Nella prima metà del 2020, l’economia europea ha registrato la più profonda contrazione dalla II Guerra mondiale. In seguito, l’attività produttiva in Europa si è ripresa rapidamente durante l’estate, determinando un aumento graduale della fiducia dei Cfo europei. Tra agosto e inizio ottobre, infatti, la metà di loro ha riferito di sentirsi più ottimista sulle prospettive finanziarie della propria azienda, rispetto ai mesi precedenti. La fiducia è migliorata in tutti i Paesi presi in esame, anche se in Italia i Cfo pessimisti sono più numerosi (41%) rispetto a quelli ottimisti (37%). Il fatto è che il percorso di ripresa dell’economia rimane ancora oggi poco chiaro e i licenziamenti in arrivo una volta finito il blocco imposto dal governo potrebbero provocare un calo della domanda interna, che di fatto rimane una delle prime preoccupazioni per i responsabili finanziari delle imprese, anche in Italia.
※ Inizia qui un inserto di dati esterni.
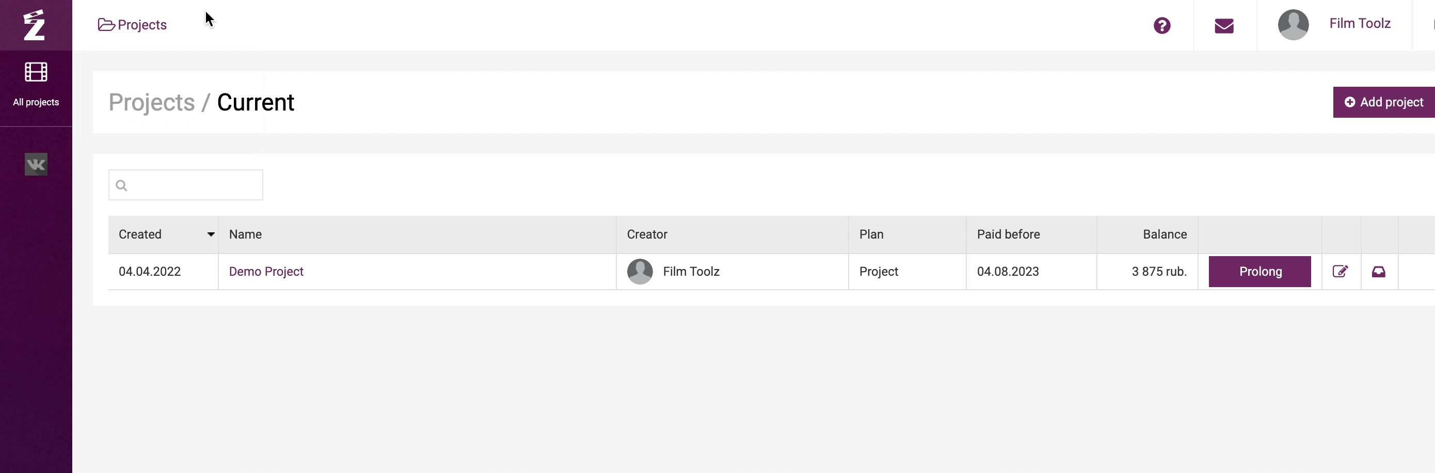Open the help question mark icon

pyautogui.click(x=1161, y=26)
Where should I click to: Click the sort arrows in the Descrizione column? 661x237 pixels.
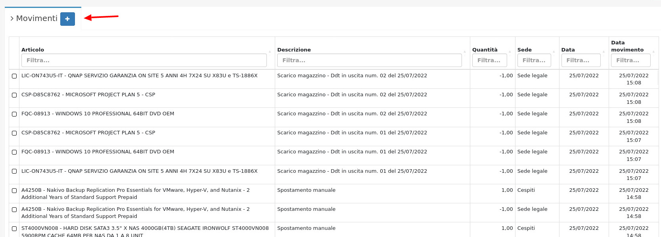pyautogui.click(x=465, y=52)
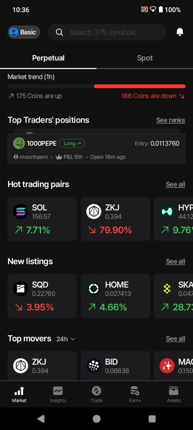This screenshot has height=430, width=193.
Task: Tap the red market trend bar
Action: [140, 86]
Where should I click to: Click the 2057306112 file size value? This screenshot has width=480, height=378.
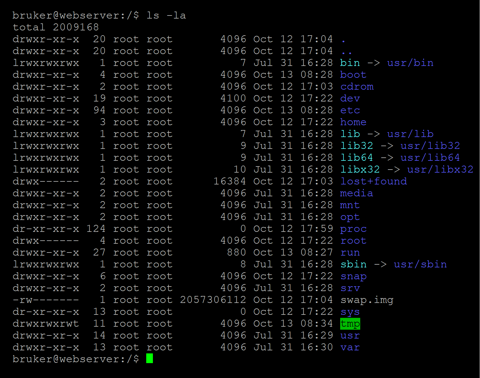pos(213,300)
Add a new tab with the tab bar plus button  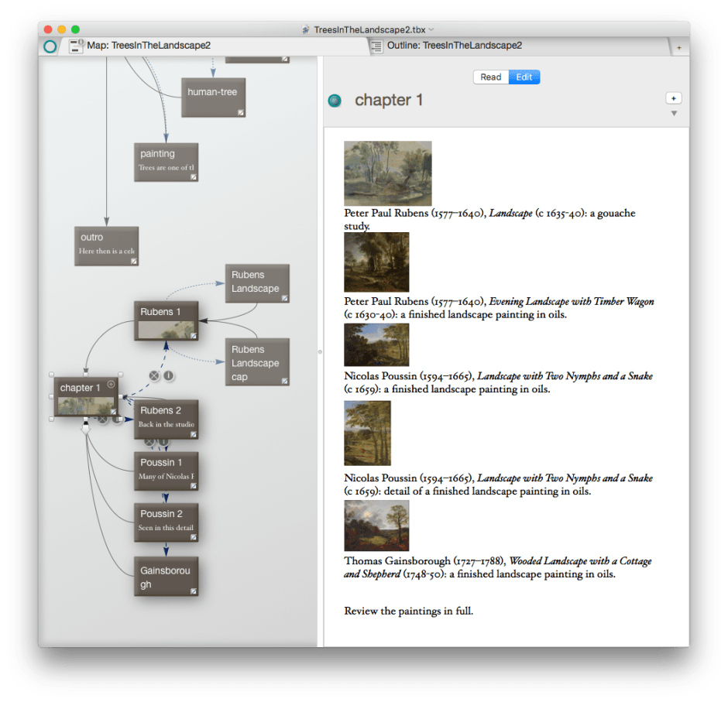pyautogui.click(x=679, y=47)
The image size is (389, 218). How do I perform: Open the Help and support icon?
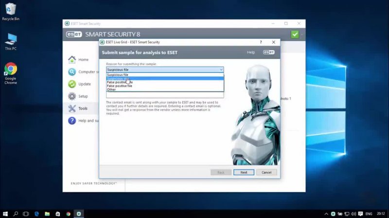[x=72, y=121]
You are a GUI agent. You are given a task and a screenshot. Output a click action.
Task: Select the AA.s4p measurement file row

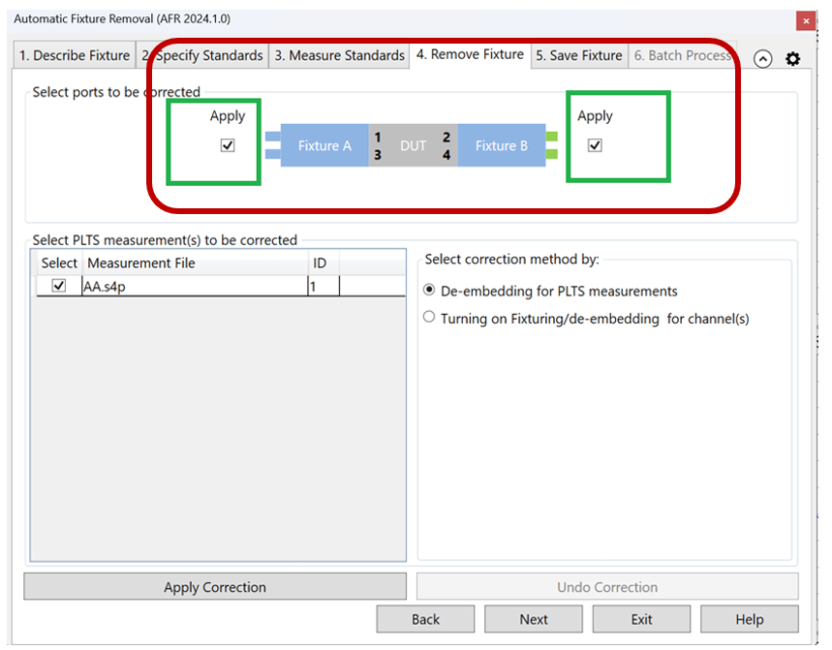(194, 286)
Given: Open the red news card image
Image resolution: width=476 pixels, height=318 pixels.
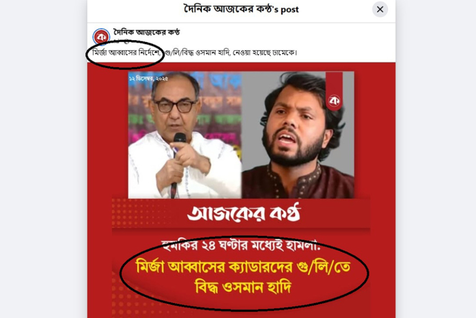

Le intenzioni di investimento rimangono dunque modeste in tutta Europa, con il 38% dei Cfo che prevede di ridurre le spese nei prossimi 12 mesi (41% in Italia), contro il 26% che prevede di aumentarle (22% in Italia).

Priorità per il 2021

Ma quali sono le priorità di spesa dei Cfo? Se c’è una cosa ormai assodata è che, pur rallentando la crescita economica, la pandemia ha però accelerato l’ascesa dell’economia digitale: circa il 60% dei direttori finanziari afferma, infatti, di voler investire di più nel miglioramento dei processi aziendali con l’automazione (50% in Italia), mentre il 47% intende aumentare i propri investimenti in software, dati e reti IT (48% in Italia). A fine 2020 la digitalizzazione è stata indicata come una delle principali priorità strategiche in quasi la metà dei Paesi, mentre solo un anno fa lo era appena per un quinto di essi. Le altre strategie prioritarie risultano il controllo e contenimento dei costi (94%) e il focus su una crescita organica.